Chief Twit takes the reins

Published: Fri 28 October 2022
Updated: Tue 22 November 2022
By steve

In Markets.

2022-10-28

Twitter

Elon Musk didn’t pull out. He now has a new baby, Twitter, which is de-listed and privately held. I love the service, and I am utterly dismayed by the idea of it being controlled by a criminal mastermind, but I guess there are synergies in being a stockprice manipulator and owning the stockprice manipulation machine. I had better not express opinions like that on Twitter again though, as it’s only my lack of followers that has allowed my views to be relatively uncensored in the past. (I was suspended for quite a while, but somehow I served my time and was released from Twitter jail. I still have no idea what the offending tweet was.)

LDI

It seems logical that funds should match their liabilities to their assets. Pension funds have long-dated cashflows as liabilities, and to match them with assets which provide a certainly of paying out they have to buy long bonds. But those bonds are driven up in price, because they are competing with central banks which are hoovering up long dated treasuries in the pointless exercise known as quantitative easing.
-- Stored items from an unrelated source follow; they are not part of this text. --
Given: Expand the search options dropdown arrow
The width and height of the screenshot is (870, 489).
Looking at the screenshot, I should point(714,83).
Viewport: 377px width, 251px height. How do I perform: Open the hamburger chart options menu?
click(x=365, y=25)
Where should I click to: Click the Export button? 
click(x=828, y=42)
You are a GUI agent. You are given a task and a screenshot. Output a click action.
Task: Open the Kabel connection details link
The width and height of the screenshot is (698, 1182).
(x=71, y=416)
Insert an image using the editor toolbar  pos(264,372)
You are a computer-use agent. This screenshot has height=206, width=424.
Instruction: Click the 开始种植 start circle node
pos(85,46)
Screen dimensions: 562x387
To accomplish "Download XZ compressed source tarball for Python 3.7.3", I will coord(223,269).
People who are responsible for managing these funds match the liabilities with (e.g.) gilt futures, and then use the cash they have left over to invest in more … exciting assets, such as equities, private equity, venture capital, hedge funds … well OK, crypto! This is all fine unless gilts drop in value. In theory, there is no problem with this. The liabilities drop in value in a matching way. But in practice, it’s a disaster, because the funds get margin called. If you don’t know what a margin call is, lucky you! It’s not nice. But, at least if you’re a big fund, you can call the Bank of England and it will bale you out, by buying more gilts and pushing the price back up. “That sounds like blatant market manipulation,” you say. “Surely, that’s illegal,” you think. Well, it is unless the Bank does it, when it becomes perfectly OK!
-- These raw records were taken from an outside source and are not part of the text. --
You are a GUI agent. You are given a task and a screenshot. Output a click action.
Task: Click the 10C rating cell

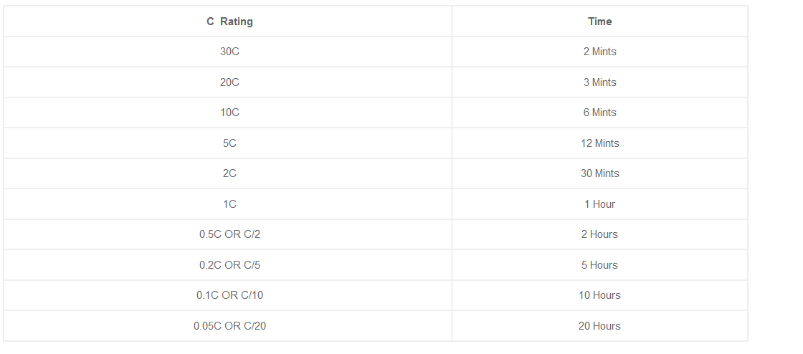tap(229, 113)
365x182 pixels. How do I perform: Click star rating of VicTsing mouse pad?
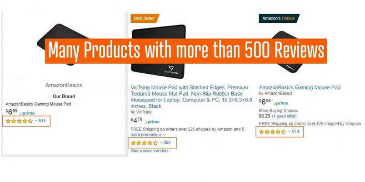145,142
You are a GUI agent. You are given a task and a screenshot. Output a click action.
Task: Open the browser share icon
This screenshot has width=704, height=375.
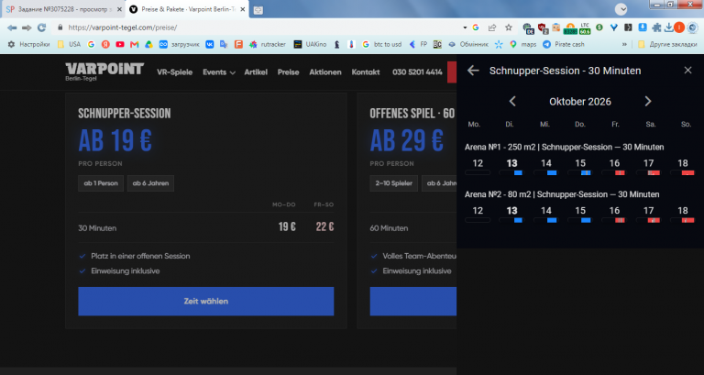pos(492,28)
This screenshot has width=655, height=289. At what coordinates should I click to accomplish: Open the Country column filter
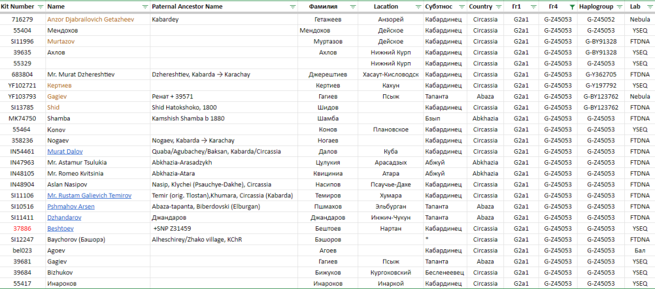pyautogui.click(x=499, y=6)
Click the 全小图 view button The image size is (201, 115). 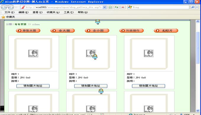[97, 31]
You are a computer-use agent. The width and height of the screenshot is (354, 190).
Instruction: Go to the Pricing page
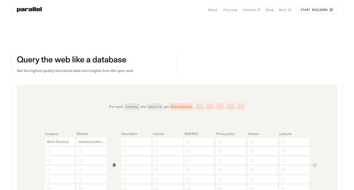tap(230, 10)
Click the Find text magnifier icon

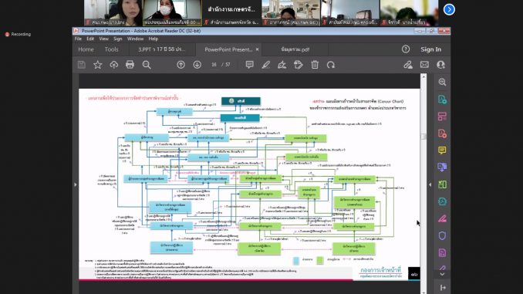147,65
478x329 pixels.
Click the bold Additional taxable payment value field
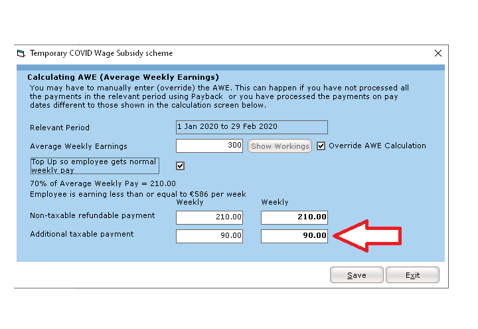click(x=294, y=235)
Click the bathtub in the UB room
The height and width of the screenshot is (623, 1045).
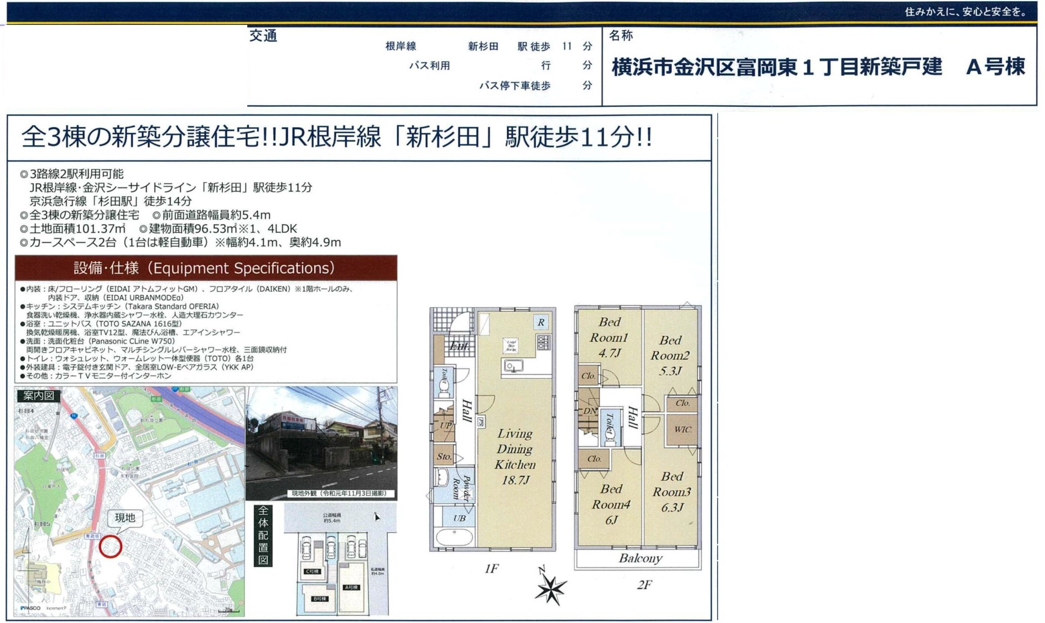[x=454, y=537]
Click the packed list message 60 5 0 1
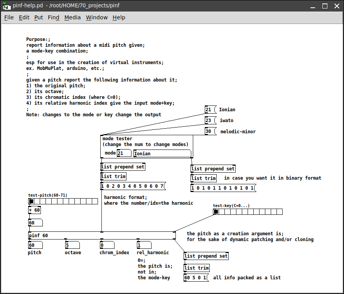This screenshot has width=344, height=294. pos(196,278)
Anyway, it’s a mess, and the market has absorbed the fact that whenever anything which is on the asset side of a bank’s balance sheet goes down in value, the government, or an entity close to it, like the central bank, will ride to the rescue.
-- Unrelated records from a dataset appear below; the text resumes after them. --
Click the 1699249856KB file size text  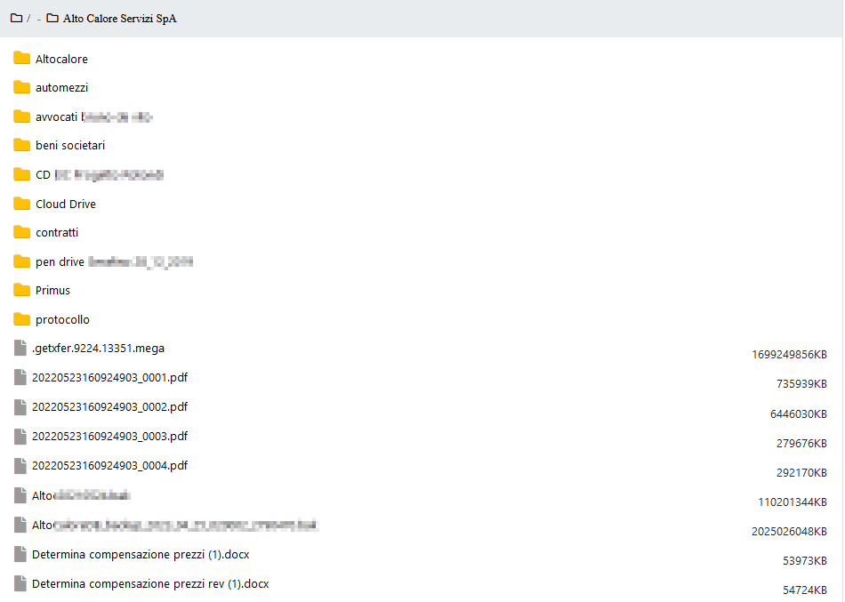pos(789,354)
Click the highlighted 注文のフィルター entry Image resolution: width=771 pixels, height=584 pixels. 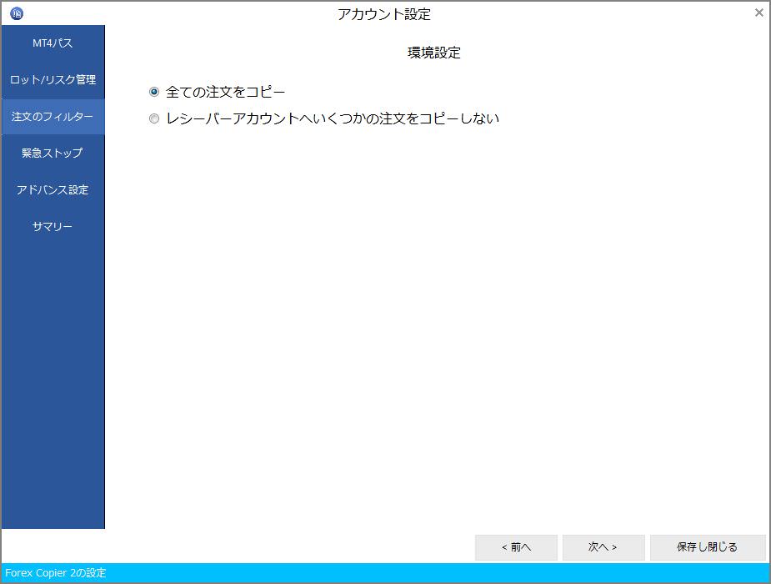[x=52, y=116]
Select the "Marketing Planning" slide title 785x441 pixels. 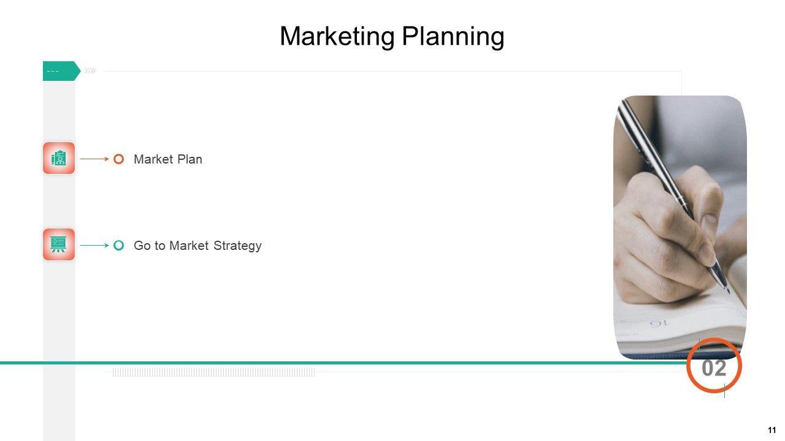click(392, 36)
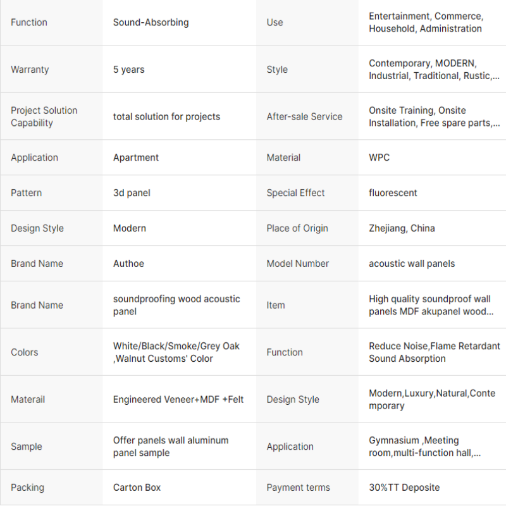Select the WPC material value
Image resolution: width=506 pixels, height=506 pixels.
[x=379, y=157]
The bank is supposed to be doing ‘quantitative tightening,’ which is basically the opposite of what it did the other week. Well, maybe it will, be now we all know that it will do a U-turn if the gilts market starts to look wobbly, which essentially defeats the whole purpose of the exercise. I’m so glad the Bank is run by such clever folk.

Image

@mswdmswd10

Wrap

Equities were up, oil was down, US and UK 10Y treasury notes were up ~8bp in yield. Oil (for a year forward delivery) was up a lot, but spot was down. I have no idea what developments can explain these moves.